After I posted a bounty Geek On Acid was kind enough to suggest a small hack on the existing script which made it work more or less for my specific purpose.

The improved R-script produced this diagram,
Geek On Acid's R-Sankey Diagram
Source; stackoverflow.com.

But, does the lack of a R package indicate that Sankey Diagrams isn't such an amazing way to visualize attrition using R in a data flow à la the one presented in the diagram above (see initial stackoverflow question for data and R code. Maybe there's a better way to visualize attrition.
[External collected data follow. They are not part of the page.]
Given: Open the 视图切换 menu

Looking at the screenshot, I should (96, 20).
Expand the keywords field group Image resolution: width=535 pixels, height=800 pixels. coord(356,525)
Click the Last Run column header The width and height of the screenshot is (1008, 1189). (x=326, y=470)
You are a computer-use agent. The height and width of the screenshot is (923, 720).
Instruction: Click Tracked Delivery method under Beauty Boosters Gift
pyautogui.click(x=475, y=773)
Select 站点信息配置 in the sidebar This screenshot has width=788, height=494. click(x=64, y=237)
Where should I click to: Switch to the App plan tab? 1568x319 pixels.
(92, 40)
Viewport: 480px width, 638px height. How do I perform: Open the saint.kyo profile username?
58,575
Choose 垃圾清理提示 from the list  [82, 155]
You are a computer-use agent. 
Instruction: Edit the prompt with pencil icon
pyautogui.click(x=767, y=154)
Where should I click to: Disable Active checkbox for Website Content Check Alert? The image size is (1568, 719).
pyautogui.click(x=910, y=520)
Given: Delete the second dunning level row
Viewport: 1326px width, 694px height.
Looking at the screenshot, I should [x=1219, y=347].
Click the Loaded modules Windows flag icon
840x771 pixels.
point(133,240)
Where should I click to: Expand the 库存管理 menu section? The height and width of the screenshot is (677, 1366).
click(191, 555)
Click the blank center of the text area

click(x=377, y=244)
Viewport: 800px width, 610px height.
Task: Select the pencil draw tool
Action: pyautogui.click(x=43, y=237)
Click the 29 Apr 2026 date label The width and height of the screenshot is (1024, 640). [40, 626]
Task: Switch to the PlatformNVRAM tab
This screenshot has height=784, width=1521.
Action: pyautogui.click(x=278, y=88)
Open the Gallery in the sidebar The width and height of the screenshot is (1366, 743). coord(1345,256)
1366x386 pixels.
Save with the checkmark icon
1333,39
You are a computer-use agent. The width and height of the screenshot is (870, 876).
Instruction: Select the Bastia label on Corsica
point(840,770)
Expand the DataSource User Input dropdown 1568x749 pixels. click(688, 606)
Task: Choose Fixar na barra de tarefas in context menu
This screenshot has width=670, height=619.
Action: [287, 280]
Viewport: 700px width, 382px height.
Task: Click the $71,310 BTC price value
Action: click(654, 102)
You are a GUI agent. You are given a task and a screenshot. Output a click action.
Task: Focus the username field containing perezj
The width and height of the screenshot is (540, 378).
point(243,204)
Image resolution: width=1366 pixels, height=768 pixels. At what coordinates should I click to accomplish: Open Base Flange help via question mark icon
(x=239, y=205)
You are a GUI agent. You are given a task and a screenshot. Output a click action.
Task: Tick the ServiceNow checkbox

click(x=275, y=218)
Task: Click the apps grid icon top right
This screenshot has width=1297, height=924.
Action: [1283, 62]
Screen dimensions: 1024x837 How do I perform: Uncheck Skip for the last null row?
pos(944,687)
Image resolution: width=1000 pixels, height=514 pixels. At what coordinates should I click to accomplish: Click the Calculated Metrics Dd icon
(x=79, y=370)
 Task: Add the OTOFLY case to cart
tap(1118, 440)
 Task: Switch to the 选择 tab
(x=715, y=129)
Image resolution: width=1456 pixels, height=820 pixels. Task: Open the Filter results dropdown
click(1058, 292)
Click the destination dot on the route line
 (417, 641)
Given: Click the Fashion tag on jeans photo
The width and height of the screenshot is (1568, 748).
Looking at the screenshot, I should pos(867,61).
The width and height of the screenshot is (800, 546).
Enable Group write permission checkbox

What do you think is the best way to visualize attrition in a data flow using R?

Best Answer

I agree with @gung. The Sankey diagram you posted is, I think, a pretty good example of where the technique can help. While it is complicated, the context (energy input and output) is complex too and it is hard to think of a nicer way of visualizing the paths of inputs-to-outputs-acting-as-new-inputs across multiple categories of usage.

Now then, for the attrition example you posted, as others have noted it is not helpful to use a Sankey diagram. I think you need to post your full set of variables if you want a good recommendation on alternative visualizations though. If you simply want to show differences in attrition sources between sites and clinicians, a small-multiples series of dot plots may be the easiest for your audience to understand and for you to implement (see this example, where in your case the groups could be the sites, the elements within the groups would be the causes of attrition, and the horizontal axis would be 0-100%).

If the Sankey diagram is something you want to use, and you are willing to dabble in another high level language, there is a nice example (with code) on the gallery for the Python plotting package, matplotlib.